14. La vacuna de acuerdo con la reivindicación 1 1 , caracterizada porque el polipéptido no lipidado comprende al polipéptido Omp19S o partes del mismo.

15. La vacuna de acuerdo con la reivindicación 1 1 , caracterizada porque el polipéptido no lipidado comprende al polipéptido Omp16S o partes del mismo.

16. La vacuna de acuerdo con la reivindicación 14, caracterizada porque el polipéptido no lipidado comprende la SEQ ID N° 1 o partes de la misma.

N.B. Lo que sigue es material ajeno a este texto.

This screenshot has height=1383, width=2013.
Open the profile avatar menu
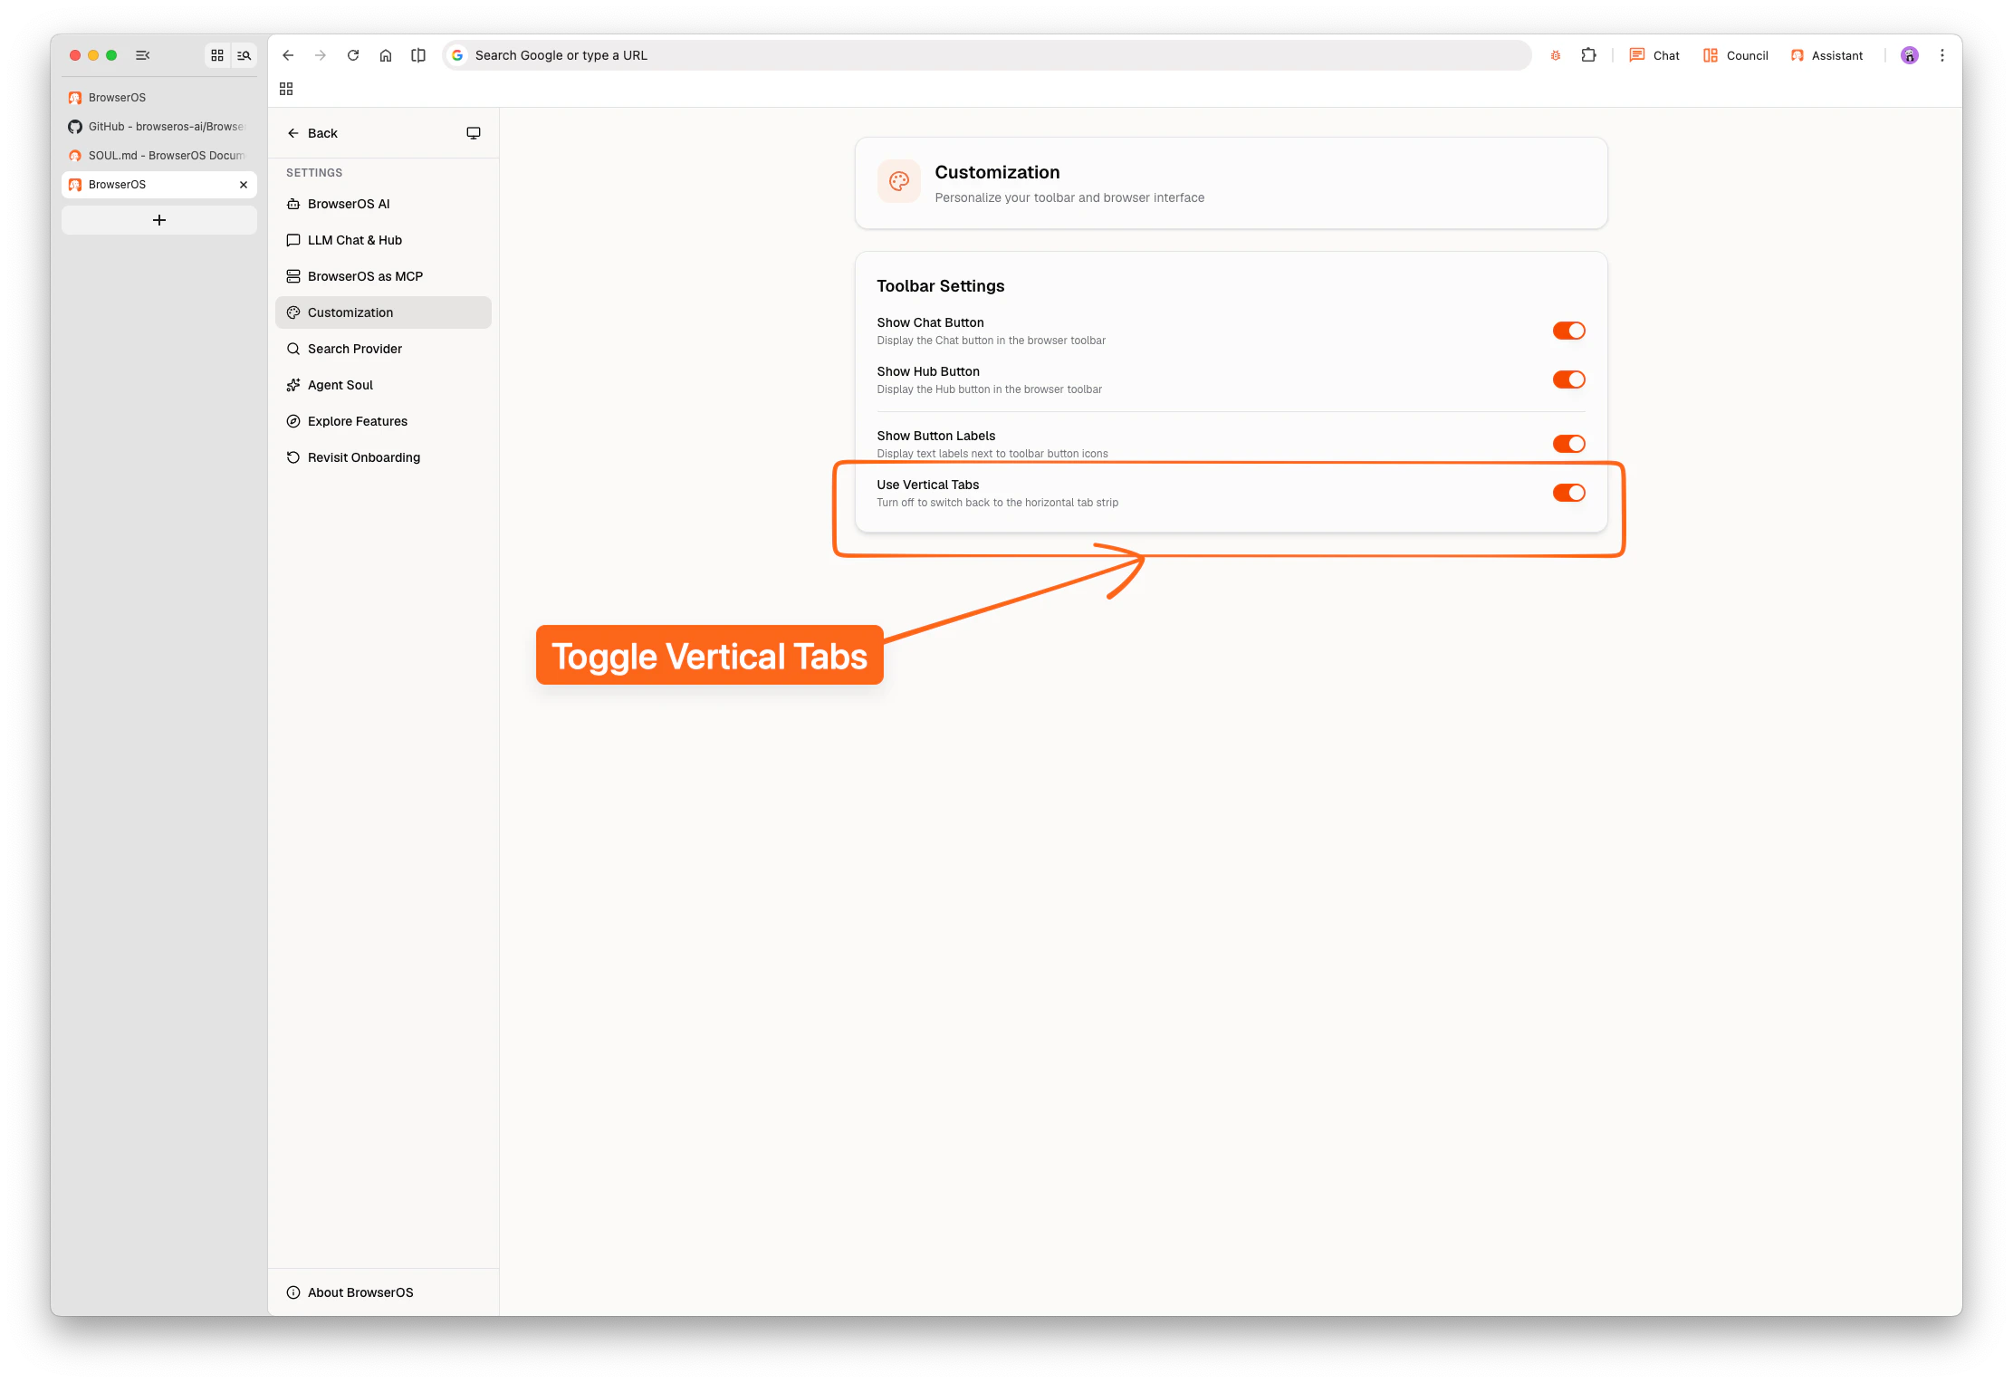point(1909,55)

17. La vacuna de acuerdo con la reivindicación 15, caracterizada porque el polipéptido no lipidado comprende la SEQ ID N° 2 o parte de la misma.

18. La vacuna de acuerdo con la reivindicación 1 1 , caracterizada porque el antígeno es un antígeno mucosal.

19. La vacuna de acuerdo con la reivindicación 1 1 , caracterizada porque es seleccionada del grupo comprendido por vacunas mucosales y parenterales.

20. El uso del adyuvante de la reivindicación 1 para preparar una vacuna contra un patógeno.

21 . El uso de acuerdo con la reivindicación 20, caracterizado porque el patógeno tiene al menos una fase de su ciclo de vida intracelular.

22. El uso del adyuvante de la reivindicación 1 para preparar una vacuna antitumoral.

23. El uso del adyuvante de la reivindicación 1 para preparar una composición inmunomoduladora.

24. Vectores de expresión en eucariotas caracterizados porque comprenden las secuencias seleccionadas de SEQ ID N° 1 y SEQ ID N° 2.

25. Células eucariotas modificadas, caracterizadas porque expresan las secuencias seleccionadas de SEQ ID N° 1 y SEQ ID N° 2.

26. Las células de acuerdo con la reivindicación 25, caracterizadas porque son células de mamíferos.